Sadly, one teenager from Blue Island, Illinois, has shown that the lunches served at Dwight D. Eisenhower High School are anything but edible.
In fact, junior Amber Christensen was so disgusted by the meals being served every day that she decided to speak up and ask for change.
A photo is worth a thousand words, which is probably why she started an Instagram page to document the raw, rotting and sometimes bug-infested foods placed on her tray.
@ikeprisonfood features over a hundred photos of different meal items — all of them almost too sickening to look at.
“The hamburgers just looked like straight up raw meat,” Christensen told WBBM-TV. “You just kept seeing rotten apples and oranges.”

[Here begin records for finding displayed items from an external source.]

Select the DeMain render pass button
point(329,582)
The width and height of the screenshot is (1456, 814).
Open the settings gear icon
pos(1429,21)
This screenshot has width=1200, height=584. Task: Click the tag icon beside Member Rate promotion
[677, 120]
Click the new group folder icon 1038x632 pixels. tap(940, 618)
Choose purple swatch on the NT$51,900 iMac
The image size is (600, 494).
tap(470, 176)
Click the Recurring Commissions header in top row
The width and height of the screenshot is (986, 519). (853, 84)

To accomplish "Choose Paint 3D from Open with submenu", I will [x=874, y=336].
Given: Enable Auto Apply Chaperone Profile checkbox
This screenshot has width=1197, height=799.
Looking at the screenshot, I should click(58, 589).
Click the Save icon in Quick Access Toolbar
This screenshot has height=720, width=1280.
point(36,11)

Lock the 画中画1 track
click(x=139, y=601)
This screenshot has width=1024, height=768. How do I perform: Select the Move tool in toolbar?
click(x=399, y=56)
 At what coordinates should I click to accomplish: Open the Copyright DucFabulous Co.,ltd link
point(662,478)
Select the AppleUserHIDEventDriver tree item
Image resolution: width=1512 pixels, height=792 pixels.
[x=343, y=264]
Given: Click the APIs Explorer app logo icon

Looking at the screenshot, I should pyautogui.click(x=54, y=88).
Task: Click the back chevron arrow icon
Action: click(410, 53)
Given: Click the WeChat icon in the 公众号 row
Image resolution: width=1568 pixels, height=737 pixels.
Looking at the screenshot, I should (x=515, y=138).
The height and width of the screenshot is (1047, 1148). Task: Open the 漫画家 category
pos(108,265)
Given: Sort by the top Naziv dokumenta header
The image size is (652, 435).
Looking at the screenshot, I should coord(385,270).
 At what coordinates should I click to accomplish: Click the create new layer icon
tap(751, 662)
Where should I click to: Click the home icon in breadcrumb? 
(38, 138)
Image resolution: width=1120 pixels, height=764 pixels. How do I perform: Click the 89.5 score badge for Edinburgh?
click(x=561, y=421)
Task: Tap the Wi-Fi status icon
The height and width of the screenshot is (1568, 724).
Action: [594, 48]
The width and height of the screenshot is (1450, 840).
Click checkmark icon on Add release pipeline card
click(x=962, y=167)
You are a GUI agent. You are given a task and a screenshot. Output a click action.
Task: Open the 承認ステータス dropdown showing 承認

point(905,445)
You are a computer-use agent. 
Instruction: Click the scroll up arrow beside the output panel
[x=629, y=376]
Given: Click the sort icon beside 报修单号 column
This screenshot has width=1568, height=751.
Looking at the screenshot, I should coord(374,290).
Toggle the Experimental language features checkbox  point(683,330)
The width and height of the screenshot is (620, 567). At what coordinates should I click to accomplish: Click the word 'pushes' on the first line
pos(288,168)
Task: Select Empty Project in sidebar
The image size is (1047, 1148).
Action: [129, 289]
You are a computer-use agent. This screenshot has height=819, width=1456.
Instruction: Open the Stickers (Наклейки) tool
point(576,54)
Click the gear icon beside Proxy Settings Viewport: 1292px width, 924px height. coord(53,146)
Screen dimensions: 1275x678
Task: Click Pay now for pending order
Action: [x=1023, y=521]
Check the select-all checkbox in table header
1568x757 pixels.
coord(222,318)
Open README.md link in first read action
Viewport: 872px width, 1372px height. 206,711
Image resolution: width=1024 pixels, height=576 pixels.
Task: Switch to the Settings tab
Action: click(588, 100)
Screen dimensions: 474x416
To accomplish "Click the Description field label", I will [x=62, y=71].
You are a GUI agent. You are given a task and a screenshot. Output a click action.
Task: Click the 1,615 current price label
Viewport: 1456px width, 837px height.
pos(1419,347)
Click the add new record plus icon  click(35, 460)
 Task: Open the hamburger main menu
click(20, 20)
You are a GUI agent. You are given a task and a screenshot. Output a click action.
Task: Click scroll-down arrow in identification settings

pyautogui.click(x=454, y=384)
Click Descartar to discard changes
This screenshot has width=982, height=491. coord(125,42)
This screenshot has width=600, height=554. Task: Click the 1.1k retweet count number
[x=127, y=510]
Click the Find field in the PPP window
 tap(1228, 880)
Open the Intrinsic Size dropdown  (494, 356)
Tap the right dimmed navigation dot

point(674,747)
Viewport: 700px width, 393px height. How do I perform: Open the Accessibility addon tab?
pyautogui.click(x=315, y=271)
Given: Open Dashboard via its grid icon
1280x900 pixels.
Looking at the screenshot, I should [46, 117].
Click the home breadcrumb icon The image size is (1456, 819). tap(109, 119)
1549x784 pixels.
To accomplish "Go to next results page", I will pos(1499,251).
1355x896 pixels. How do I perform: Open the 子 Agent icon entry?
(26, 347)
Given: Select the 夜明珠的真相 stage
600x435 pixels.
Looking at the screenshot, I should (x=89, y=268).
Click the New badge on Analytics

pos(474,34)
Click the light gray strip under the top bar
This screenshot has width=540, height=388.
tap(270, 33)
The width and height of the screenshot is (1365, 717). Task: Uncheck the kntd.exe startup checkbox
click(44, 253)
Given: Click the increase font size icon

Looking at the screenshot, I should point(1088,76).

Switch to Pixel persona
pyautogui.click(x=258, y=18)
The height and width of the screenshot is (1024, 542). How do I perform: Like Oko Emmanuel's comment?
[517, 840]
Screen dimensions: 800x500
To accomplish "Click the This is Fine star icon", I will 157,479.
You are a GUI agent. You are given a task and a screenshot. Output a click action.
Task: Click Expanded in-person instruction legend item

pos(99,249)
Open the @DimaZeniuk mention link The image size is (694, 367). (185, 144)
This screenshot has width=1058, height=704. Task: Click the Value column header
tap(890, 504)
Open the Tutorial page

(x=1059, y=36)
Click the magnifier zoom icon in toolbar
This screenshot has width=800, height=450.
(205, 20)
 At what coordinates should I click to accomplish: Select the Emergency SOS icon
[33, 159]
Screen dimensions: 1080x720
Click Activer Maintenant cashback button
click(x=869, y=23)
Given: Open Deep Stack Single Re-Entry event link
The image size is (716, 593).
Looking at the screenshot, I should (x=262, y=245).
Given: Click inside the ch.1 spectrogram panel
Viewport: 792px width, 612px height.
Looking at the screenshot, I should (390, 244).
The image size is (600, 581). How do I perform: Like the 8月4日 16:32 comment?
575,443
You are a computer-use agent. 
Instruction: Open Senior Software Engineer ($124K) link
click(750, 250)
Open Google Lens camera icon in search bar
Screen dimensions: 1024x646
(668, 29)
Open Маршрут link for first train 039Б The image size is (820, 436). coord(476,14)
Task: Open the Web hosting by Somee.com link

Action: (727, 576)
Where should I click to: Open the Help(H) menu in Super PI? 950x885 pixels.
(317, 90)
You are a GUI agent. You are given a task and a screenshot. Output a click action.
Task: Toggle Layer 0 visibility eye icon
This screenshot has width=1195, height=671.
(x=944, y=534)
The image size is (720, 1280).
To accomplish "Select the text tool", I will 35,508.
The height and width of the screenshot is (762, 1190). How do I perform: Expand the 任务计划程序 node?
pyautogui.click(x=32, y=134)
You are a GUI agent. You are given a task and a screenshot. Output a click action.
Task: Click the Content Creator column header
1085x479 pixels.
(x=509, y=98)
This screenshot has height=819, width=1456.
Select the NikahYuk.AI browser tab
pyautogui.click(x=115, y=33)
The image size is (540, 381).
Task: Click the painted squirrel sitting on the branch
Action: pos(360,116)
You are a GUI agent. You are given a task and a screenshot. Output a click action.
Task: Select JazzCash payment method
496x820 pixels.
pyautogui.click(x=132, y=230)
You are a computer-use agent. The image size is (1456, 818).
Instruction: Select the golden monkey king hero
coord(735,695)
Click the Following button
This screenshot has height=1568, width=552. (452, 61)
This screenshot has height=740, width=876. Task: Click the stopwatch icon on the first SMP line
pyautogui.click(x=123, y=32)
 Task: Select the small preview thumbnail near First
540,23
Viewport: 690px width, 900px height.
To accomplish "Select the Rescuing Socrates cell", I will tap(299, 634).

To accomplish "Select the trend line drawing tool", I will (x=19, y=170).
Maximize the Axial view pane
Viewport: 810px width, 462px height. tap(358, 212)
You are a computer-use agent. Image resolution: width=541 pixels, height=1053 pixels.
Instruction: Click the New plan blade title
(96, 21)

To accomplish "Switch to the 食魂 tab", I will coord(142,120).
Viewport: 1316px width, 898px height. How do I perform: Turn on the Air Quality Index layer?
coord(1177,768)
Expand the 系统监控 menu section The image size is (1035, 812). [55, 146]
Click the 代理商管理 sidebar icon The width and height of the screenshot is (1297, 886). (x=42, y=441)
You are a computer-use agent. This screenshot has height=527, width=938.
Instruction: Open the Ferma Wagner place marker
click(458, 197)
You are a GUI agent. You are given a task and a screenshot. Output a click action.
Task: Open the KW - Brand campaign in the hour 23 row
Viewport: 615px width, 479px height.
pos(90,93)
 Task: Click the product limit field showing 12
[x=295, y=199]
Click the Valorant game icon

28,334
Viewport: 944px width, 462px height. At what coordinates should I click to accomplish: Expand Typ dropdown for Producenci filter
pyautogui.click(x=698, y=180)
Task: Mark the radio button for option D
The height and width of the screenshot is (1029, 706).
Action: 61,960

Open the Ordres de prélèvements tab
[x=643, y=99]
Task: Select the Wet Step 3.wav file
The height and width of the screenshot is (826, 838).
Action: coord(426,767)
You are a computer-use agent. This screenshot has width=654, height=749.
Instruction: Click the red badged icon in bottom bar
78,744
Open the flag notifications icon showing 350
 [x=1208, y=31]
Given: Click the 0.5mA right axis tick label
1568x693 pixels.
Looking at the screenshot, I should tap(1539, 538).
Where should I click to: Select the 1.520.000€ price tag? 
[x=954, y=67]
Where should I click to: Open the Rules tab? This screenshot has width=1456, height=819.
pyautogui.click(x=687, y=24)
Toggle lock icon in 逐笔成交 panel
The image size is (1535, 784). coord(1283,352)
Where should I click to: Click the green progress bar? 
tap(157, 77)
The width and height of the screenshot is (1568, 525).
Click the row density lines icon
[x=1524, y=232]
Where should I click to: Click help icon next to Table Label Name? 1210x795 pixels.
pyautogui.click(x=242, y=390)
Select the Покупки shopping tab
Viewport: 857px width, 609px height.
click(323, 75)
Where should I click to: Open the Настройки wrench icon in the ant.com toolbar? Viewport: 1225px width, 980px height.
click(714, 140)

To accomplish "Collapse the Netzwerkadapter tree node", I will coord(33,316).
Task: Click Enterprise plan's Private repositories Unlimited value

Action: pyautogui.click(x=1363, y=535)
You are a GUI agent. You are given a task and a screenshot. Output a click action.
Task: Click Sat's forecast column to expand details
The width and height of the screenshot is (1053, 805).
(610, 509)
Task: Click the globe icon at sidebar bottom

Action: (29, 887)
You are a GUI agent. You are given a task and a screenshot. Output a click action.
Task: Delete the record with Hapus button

If those sentences aren’t disturbing enough, she has the photos to prove that these meals are inedible. Some shots show hair in the food, while others show how difficult it is to determine exactly what the “food” is.
View this post on Instagram
I actually threw this up as soon as I ate it and went home for the day. Disgusting. ??
The problem had been going on for some time before the day Christensen became ill after eating what can only be termed “mystery meat.”
“We had some type of meat loaf, Salisbury steak, I don’t really know what it was,” she told WBBM-TV. “I got sick off of it and went to the school nurse. There were other kids in the nurse’s office that were sick from it too.”
She then started posting. Other students got in on the action too, sending in photos and videos of the food Christensen’s mom, Mandy Silva, dubbed “appalling.”
“Can someone tell me (what) they are serving our kids at lunch????” Silva wrote on Facebook in December 2018.
According to WBBM, Ty Harding, the district’s superintendent, said in a statement, “The cafeteria team and the school administration met with students and took action based on their feedback.”
While Christensen told WBBM “It’s edible now,” she wrote in an Instagram story that “if the food goes back to how it used to be,” she’ll resume posting photos.
It’s been a couple of weeks since the last photo was posted on April 3, 2019. We hope there will no longer be a need to post and pray the school heightens their standards for student meals.
Liftable, a section of The Western Journal, reached out to district contact John Hallberg but has not received yet received a response. We will update this article if and when we do.